• _Instructions for the task_: Turn every row below into a numbered list, leaving out the blank lines.

• _Supplied records_:
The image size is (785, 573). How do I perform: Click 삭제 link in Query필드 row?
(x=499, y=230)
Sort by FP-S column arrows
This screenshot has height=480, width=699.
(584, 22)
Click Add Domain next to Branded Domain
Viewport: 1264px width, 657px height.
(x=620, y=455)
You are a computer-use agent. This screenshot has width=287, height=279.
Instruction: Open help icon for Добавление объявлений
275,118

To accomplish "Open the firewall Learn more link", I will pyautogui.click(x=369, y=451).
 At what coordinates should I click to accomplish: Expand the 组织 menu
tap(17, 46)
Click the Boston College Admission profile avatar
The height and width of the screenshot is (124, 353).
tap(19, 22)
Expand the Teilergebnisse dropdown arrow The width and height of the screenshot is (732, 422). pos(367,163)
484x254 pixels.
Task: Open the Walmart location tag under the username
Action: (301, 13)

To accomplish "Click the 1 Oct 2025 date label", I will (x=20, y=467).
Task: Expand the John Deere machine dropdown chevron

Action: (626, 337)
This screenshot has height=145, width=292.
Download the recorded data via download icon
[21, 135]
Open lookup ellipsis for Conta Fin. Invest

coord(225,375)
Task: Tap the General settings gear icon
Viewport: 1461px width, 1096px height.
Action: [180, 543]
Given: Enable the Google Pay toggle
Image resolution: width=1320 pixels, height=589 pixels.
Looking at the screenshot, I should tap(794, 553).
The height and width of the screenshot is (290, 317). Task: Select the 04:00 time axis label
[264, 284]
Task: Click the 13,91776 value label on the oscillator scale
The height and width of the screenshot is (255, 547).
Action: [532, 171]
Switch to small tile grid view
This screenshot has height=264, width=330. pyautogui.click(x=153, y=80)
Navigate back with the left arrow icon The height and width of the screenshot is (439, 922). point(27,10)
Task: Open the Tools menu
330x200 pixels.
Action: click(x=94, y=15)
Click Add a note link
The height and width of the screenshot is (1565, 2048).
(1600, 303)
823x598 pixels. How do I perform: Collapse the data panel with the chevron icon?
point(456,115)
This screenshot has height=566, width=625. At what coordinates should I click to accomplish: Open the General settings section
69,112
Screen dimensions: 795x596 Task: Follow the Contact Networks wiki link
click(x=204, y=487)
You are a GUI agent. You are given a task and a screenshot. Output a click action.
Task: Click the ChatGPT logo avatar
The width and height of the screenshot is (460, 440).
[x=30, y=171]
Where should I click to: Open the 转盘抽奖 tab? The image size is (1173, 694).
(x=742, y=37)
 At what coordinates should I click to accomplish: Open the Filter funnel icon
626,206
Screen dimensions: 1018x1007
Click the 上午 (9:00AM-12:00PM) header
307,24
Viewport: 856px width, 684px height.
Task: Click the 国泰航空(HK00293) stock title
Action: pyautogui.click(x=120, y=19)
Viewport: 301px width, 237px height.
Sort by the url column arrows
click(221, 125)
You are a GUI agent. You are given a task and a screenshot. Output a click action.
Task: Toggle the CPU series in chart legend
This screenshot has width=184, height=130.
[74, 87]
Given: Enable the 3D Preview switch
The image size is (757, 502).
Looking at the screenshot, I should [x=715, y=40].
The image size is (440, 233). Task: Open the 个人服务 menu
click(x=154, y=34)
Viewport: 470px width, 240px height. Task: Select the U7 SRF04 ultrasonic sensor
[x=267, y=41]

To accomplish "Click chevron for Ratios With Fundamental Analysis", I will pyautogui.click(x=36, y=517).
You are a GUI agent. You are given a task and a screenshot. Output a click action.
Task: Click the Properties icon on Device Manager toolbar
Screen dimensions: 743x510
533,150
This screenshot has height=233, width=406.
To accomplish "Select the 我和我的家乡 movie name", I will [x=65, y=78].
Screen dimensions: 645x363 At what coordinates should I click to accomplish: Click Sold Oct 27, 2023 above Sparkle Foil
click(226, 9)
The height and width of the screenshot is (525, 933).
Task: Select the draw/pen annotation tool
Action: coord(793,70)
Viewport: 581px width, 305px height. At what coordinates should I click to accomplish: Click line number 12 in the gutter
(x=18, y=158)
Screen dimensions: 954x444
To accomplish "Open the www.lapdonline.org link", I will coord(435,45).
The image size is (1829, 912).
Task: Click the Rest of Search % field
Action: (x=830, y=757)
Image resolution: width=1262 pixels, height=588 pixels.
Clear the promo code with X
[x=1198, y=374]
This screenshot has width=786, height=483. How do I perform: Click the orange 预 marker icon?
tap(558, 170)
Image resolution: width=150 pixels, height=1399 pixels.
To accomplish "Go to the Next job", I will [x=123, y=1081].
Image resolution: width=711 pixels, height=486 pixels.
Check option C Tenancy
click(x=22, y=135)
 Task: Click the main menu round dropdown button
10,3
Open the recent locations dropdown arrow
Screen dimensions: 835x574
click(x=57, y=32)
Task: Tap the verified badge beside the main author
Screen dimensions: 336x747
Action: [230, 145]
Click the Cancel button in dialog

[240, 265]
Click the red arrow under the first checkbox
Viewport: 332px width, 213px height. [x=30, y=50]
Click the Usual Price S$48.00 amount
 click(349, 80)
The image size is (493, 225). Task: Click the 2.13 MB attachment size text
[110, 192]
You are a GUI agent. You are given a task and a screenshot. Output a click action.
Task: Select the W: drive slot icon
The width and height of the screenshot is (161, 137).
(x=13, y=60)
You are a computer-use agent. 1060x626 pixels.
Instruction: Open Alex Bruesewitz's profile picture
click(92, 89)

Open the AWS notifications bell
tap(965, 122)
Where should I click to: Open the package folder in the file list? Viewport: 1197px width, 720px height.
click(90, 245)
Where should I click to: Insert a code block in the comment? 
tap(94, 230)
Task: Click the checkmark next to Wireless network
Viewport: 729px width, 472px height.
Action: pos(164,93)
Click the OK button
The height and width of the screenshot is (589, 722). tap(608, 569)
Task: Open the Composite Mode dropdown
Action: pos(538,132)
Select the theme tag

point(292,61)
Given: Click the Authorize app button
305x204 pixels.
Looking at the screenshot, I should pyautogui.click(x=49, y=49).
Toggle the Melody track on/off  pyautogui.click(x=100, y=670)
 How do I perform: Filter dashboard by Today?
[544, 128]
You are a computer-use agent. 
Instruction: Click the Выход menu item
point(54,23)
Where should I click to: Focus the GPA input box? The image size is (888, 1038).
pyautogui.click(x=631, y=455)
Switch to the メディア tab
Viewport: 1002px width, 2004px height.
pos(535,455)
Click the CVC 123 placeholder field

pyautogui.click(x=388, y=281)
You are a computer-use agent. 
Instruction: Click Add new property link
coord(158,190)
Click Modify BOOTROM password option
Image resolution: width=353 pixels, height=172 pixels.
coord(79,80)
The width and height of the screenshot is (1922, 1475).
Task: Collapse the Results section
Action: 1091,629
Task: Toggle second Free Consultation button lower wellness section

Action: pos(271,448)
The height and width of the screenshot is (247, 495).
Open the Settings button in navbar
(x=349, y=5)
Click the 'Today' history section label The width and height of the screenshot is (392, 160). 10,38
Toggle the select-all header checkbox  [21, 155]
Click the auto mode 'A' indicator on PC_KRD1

• _Solved problem_:
1. The image size is (785, 573). How do I perform: Click 삭제 link in Query필드 row?
2. (x=499, y=230)
3. Sort by FP-S column arrows
4. This screenshot has height=480, width=699.
5. (584, 22)
6. Click Add Domain next to Branded Domain
7. Viewport: 1264px width, 657px height.
8. (x=620, y=455)
9. You are a computer-use agent. This screenshot has width=287, height=279.
10. Instruction: Open help icon for Добавление объявлений
11. 275,118
12. To accomplish "Open the firewall Learn more link", I will pyautogui.click(x=369, y=451).
13.  At what coordinates should I click to accomplish: Expand the 组织 menu
14. tap(17, 46)
15. Click the Boston College Admission profile avatar
16. The height and width of the screenshot is (124, 353).
17. tap(19, 22)
18. Expand the Teilergebnisse dropdown arrow The width and height of the screenshot is (732, 422). pos(367,163)
19. 484x254 pixels.
20. Task: Open the Walmart location tag under the username
21. Action: (301, 13)
22. To accomplish "Click the 1 Oct 2025 date label", I will (x=20, y=467).
23. Task: Expand the John Deere machine dropdown chevron
24. Action: (626, 337)
25. This screenshot has height=145, width=292.
26. Download the recorded data via download icon
27. [21, 135]
28. Open lookup ellipsis for Conta Fin. Invest
29. coord(225,375)
30. Task: Tap the General settings gear icon
31. Viewport: 1461px width, 1096px height.
32. Action: [180, 543]
33. Given: Enable the Google Pay toggle
34. Image resolution: width=1320 pixels, height=589 pixels.
35. Looking at the screenshot, I should tap(794, 553).
36. The height and width of the screenshot is (290, 317). Task: Select the 04:00 time axis label
37. [264, 284]
38. Task: Click the 13,91776 value label on the oscillator scale
39. The height and width of the screenshot is (255, 547).
40. Action: [532, 171]
41. Switch to small tile grid view
42. This screenshot has height=264, width=330. pyautogui.click(x=153, y=80)
43. Navigate back with the left arrow icon The height and width of the screenshot is (439, 922). point(27,10)
44. Task: Open the Tools menu
45. 330x200 pixels.
46. Action: click(x=94, y=15)
47. Click Add a note link
48. The height and width of the screenshot is (1565, 2048).
49. (1600, 303)
50. 823x598 pixels. How do I perform: Collapse the data panel with the chevron icon?
51. point(456,115)
52. This screenshot has height=566, width=625. At what coordinates should I click to accomplish: Open the General settings section
53. 69,112
54. Screen dimensions: 795x596 Task: Follow the Contact Networks wiki link
55. click(x=204, y=487)
56. You are a GUI agent. You are given a task and a screenshot. Output a click action.
57. Task: Click the ChatGPT logo avatar
58. The width and height of the screenshot is (460, 440).
59. [x=30, y=171]
60. Where should I click to: Open the 转盘抽奖 tab? The image size is (1173, 694).
61. (x=742, y=37)
62.  At what coordinates should I click to accomplish: Open the Filter funnel icon
63. 626,206
64. Screen dimensions: 1018x1007
65. Click the 上午 (9:00AM-12:00PM) header
66. 307,24
67. Viewport: 856px width, 684px height.
68. Task: Click the 国泰航空(HK00293) stock title
69. Action: pyautogui.click(x=120, y=19)
70. Viewport: 301px width, 237px height.
71. Sort by the url column arrows
72. click(221, 125)
73. You are a GUI agent. You are given a task and a screenshot. Output a click action.
74. Task: Toggle the CPU series in chart legend
75. This screenshot has width=184, height=130.
76. [74, 87]
77. Given: Enable the 3D Preview switch
78. The image size is (757, 502).
79. Looking at the screenshot, I should [x=715, y=40].
80. The image size is (440, 233). Task: Open the 个人服务 menu
81. click(x=154, y=34)
82. Viewport: 470px width, 240px height. Task: Select the U7 SRF04 ultrasonic sensor
83. [x=267, y=41]
84. To accomplish "Click chevron for Ratios With Fundamental Analysis", I will pyautogui.click(x=36, y=517).
85. You are a GUI agent. You are given a task and a screenshot. Output a click action.
86. Task: Click the Properties icon on Device Manager toolbar
87. Screen dimensions: 743x510
88. 533,150
89. This screenshot has height=233, width=406.
90. To accomplish "Select the 我和我的家乡 movie name", I will [x=65, y=78].
91. Screen dimensions: 645x363 At what coordinates should I click to accomplish: Click Sold Oct 27, 2023 above Sparkle Foil
92. click(226, 9)
93. The height and width of the screenshot is (525, 933).
94. Task: Select the draw/pen annotation tool
95. Action: coord(793,70)
96. Viewport: 581px width, 305px height. At what coordinates should I click to accomplish: Click line number 12 in the gutter
97. (x=18, y=158)
98. Screen dimensions: 954x444
99. To accomplish "Open the www.lapdonline.org link", I will coord(435,45).
100. The image size is (1829, 912).
101. Task: Click the Rest of Search % field
102. Action: (x=830, y=757)
103. Image resolution: width=1262 pixels, height=588 pixels.
104. Clear the promo code with X
105. [x=1198, y=374]
106. This screenshot has width=786, height=483. How do I perform: Click the orange 预 marker icon?
107. tap(558, 170)
108. Image resolution: width=150 pixels, height=1399 pixels.
109. To accomplish "Go to the Next job", I will [x=123, y=1081].
110. Image resolution: width=711 pixels, height=486 pixels.
111. Check option C Tenancy
112. click(x=22, y=135)
113.  Task: Click the main menu round dropdown button
114. 10,3
115. Open the recent locations dropdown arrow
116. Screen dimensions: 835x574
117. click(x=57, y=32)
118. Task: Tap the verified badge beside the main author
119. Screen dimensions: 336x747
120. Action: [230, 145]
121. Click the Cancel button in dialog
122. [240, 265]
123. Click the red arrow under the first checkbox
124. Viewport: 332px width, 213px height. [x=30, y=50]
125. Click the Usual Price S$48.00 amount
126.  click(349, 80)
127. The image size is (493, 225). Task: Click the 2.13 MB attachment size text
128. [110, 192]
129. You are a GUI agent. You are given a task and a screenshot. Output a click action.
130. Task: Select the W: drive slot icon
131. The width and height of the screenshot is (161, 137).
132. (x=13, y=60)
133. You are a computer-use agent. 1060x626 pixels.
134. Instruction: Open Alex Bruesewitz's profile picture
135. click(92, 89)
136. Open the AWS notifications bell
137. tap(965, 122)
138. Where should I click to: Open the package folder in the file list? Viewport: 1197px width, 720px height.
139. click(90, 245)
140. Where should I click to: Insert a code block in the comment? 
141. tap(94, 230)
142. Task: Click the checkmark next to Wireless network
143. Viewport: 729px width, 472px height.
144. Action: pos(164,93)
145. Click the OK button
146. The height and width of the screenshot is (589, 722). tap(608, 569)
147. Task: Open the Composite Mode dropdown
148. Action: pos(538,132)
149. Select the theme tag
150. point(292,61)
151. Given: Click the Authorize app button
152. 305x204 pixels.
153. Looking at the screenshot, I should pyautogui.click(x=49, y=49).
154. Toggle the Melody track on/off  pyautogui.click(x=100, y=670)
155.  How do I perform: Filter dashboard by Today?
156. [544, 128]
157. You are a computer-use agent. 
158. Instruction: Click the Выход menu item
159. point(54,23)
160. Where should I click to: Focus the GPA input box? The image size is (888, 1038).
161. pyautogui.click(x=631, y=455)
162. Switch to the メディア tab
163. Viewport: 1002px width, 2004px height.
164. pos(535,455)
165. Click the CVC 123 placeholder field
166. pyautogui.click(x=388, y=281)
167. You are a computer-use agent. 
168. Instruction: Click Add new property link
169. coord(158,190)
170. Click Modify BOOTROM password option
171. Image resolution: width=353 pixels, height=172 pixels.
172. coord(79,80)
173. The width and height of the screenshot is (1922, 1475).
174. Task: Collapse the Results section
175. Action: 1091,629
176. Task: Toggle second Free Consultation button lower wellness section
177. Action: pos(271,448)
178. The height and width of the screenshot is (247, 495).
179. Open the Settings button in navbar
180. (x=349, y=5)
181. Click the 'Today' history section label The width and height of the screenshot is (392, 160). 10,38
182. Toggle the select-all header checkbox  [21, 155]
183. Click the auto mode 'A' indicator on PC_KRD1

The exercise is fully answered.